(Your task): In the reply, give back exactly the lines from the one with "The height and" through the last line of the records, without pictures.
Segment Start: Records for this task
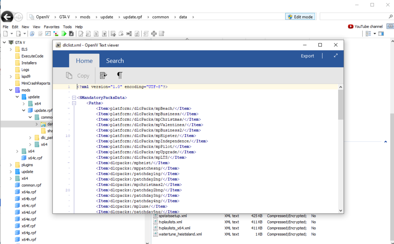Select the word wrap icon next to Copy
Image resolution: width=394 pixels, height=244 pixels.
tap(104, 75)
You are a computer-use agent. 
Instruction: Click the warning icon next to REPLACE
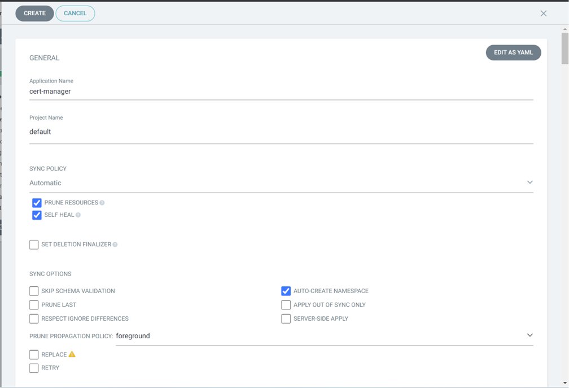pos(72,355)
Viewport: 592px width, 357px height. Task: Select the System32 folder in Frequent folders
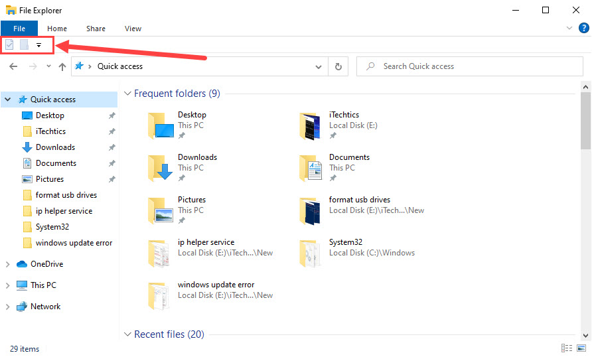(x=344, y=248)
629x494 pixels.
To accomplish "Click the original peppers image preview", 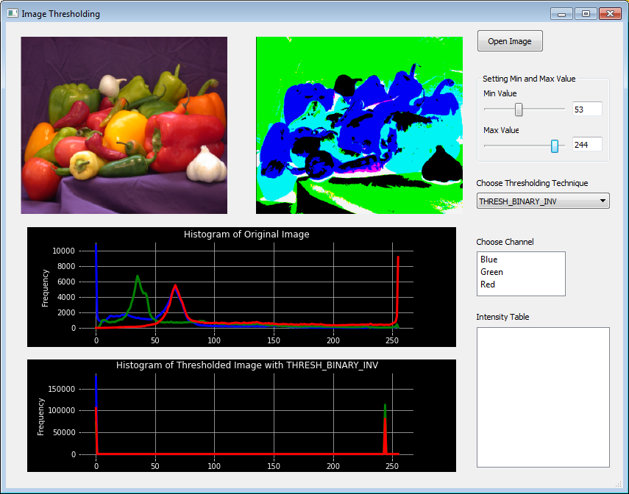I will 124,125.
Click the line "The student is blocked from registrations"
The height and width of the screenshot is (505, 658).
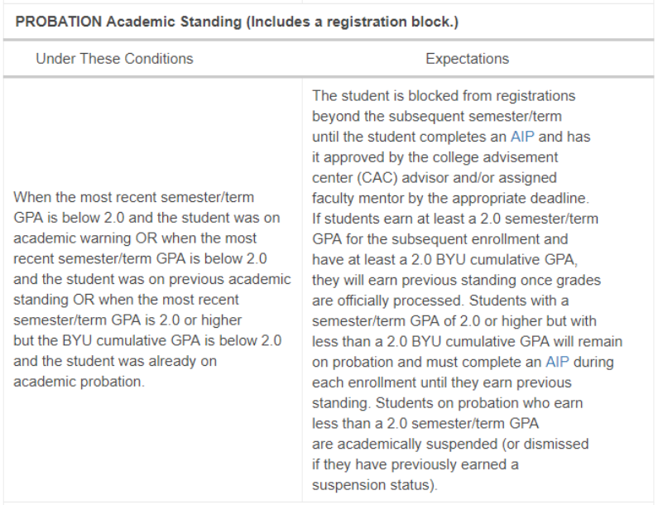(444, 96)
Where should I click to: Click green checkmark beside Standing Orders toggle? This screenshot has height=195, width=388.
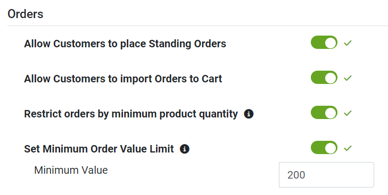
Segment End: Records for this task
(Your solution):
The height and width of the screenshot is (505, 658).
(444, 96)
Where should I click to: Click green checkmark beside Standing Orders toggle? This screenshot has height=195, width=388.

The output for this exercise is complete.